Yes, by all means, think of the ODP as a means for editors to recognize sites that have already gotten up and running. eBay is listed, not because it needs help but because it doesn't need help--because even without the ODP it would do just fine.
All aggregate-content sites (including the ODP) are a combination of three things: process, product, and community. The website simply implements the process, which is the most trivial part. But without the other two legs the website is useless.

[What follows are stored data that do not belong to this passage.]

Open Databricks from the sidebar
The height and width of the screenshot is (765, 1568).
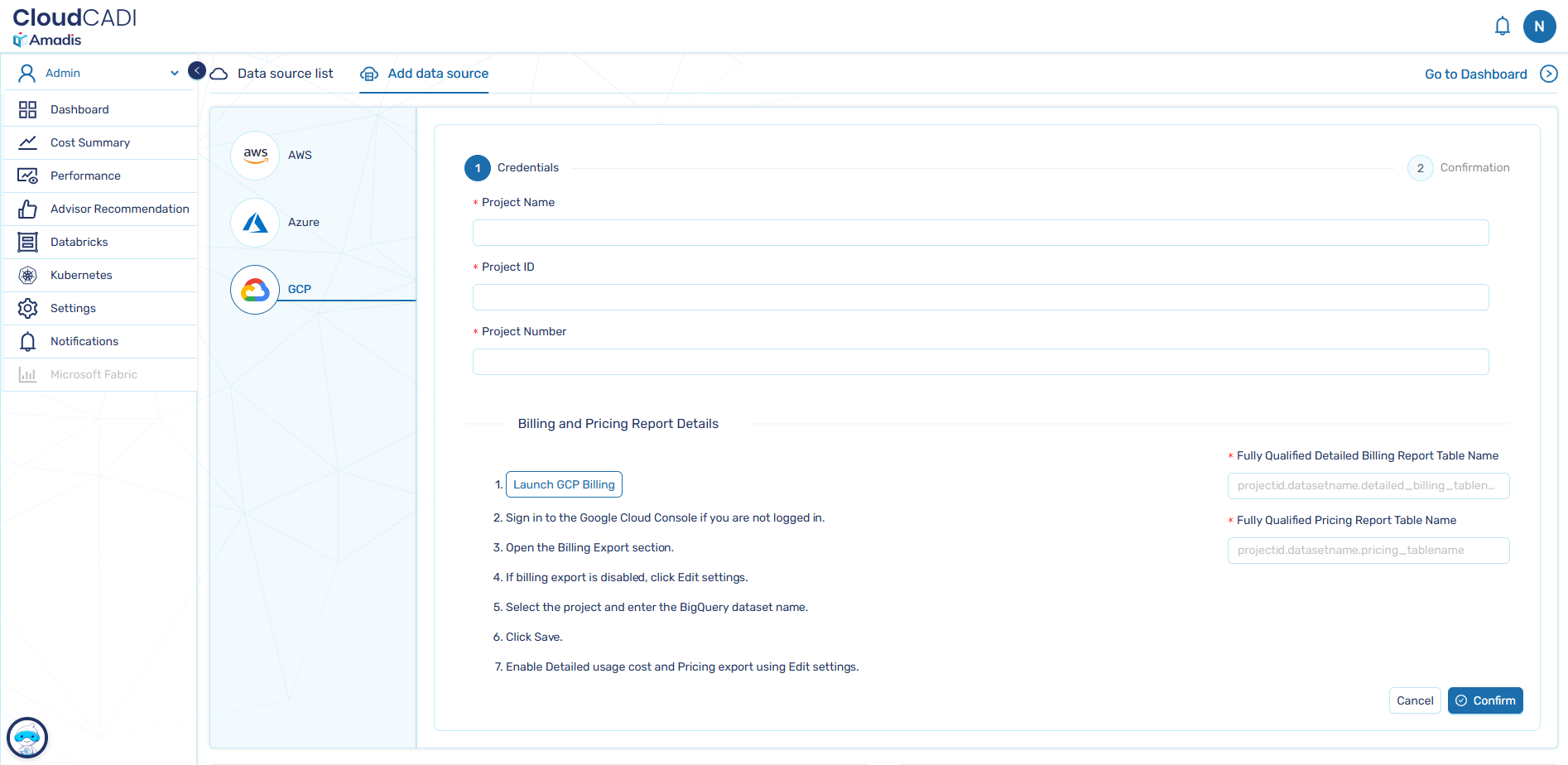click(x=79, y=242)
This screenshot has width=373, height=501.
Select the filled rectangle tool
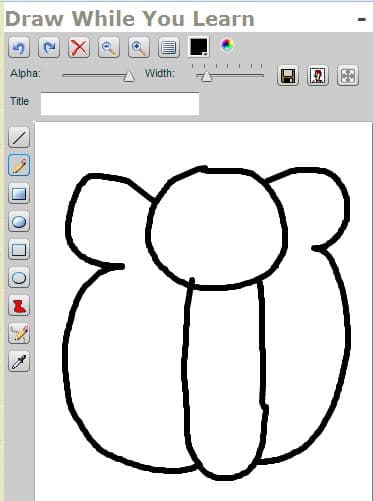pyautogui.click(x=19, y=193)
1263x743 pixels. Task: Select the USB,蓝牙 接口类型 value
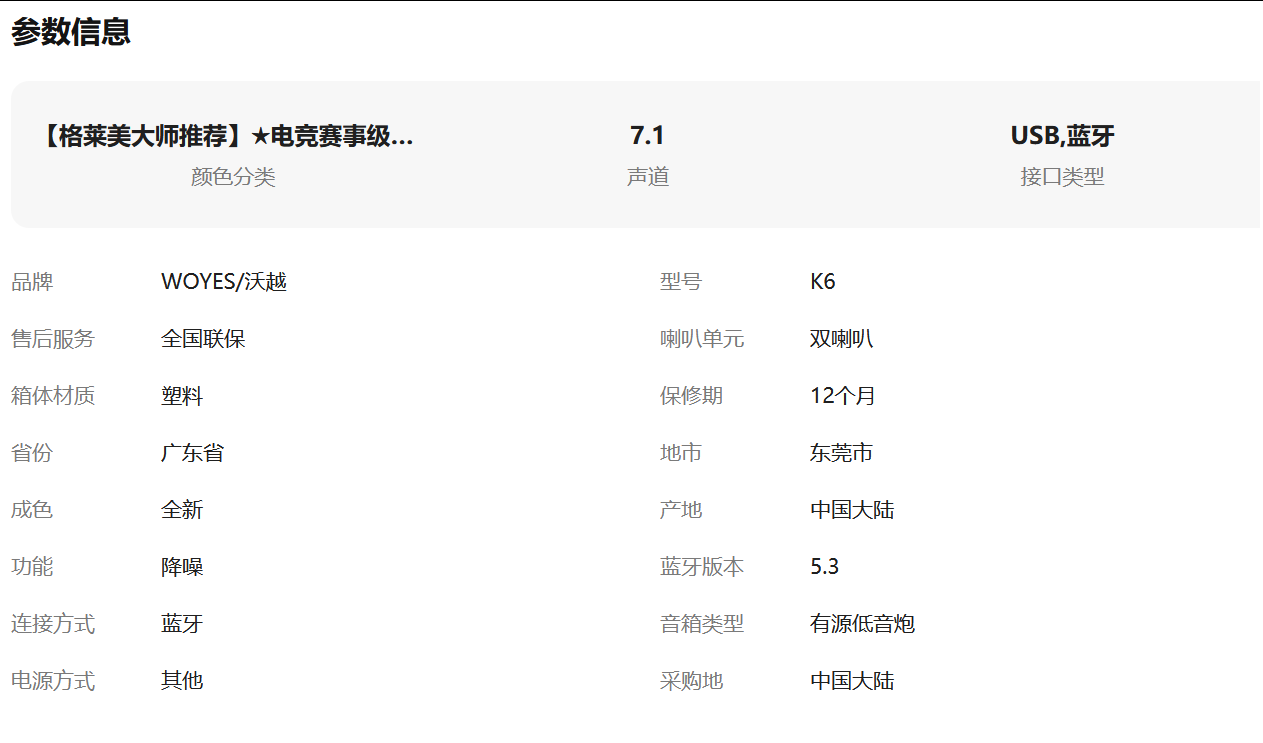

All the successful aggregate content sites I know about, tackled the product, the "content," up front -- building enough that even without a community, they were significant enough to serve users--and those users were what provided the nucleus of their community. The Project Gutenberg and CCEL webmasters posted the first fifty or so BOOKS -- say, ten thousand pages of typing from their own fingers -- before significant public contribution. The ODP added a few hundred thousand sites before outsiders really started volunteering to help. I understand that Wikipedia came out of the box with a solid core of content from public-domain references. Obviously, most successful classified-ads sites are sponsored by some entity, such as a newspaper, that has a ready source of content. And so on.
I ALWAYS say, if you don't have a plan for competing even without an ODP listing, then save yourself a lot of trouble: take the site down immediately, and go on to something that's not obviously futile. But that's probably not the only option. Any other option entails finding someone who knows what you don't, and who can do what you can't, to provide the full set of skills and necessities for a successful business.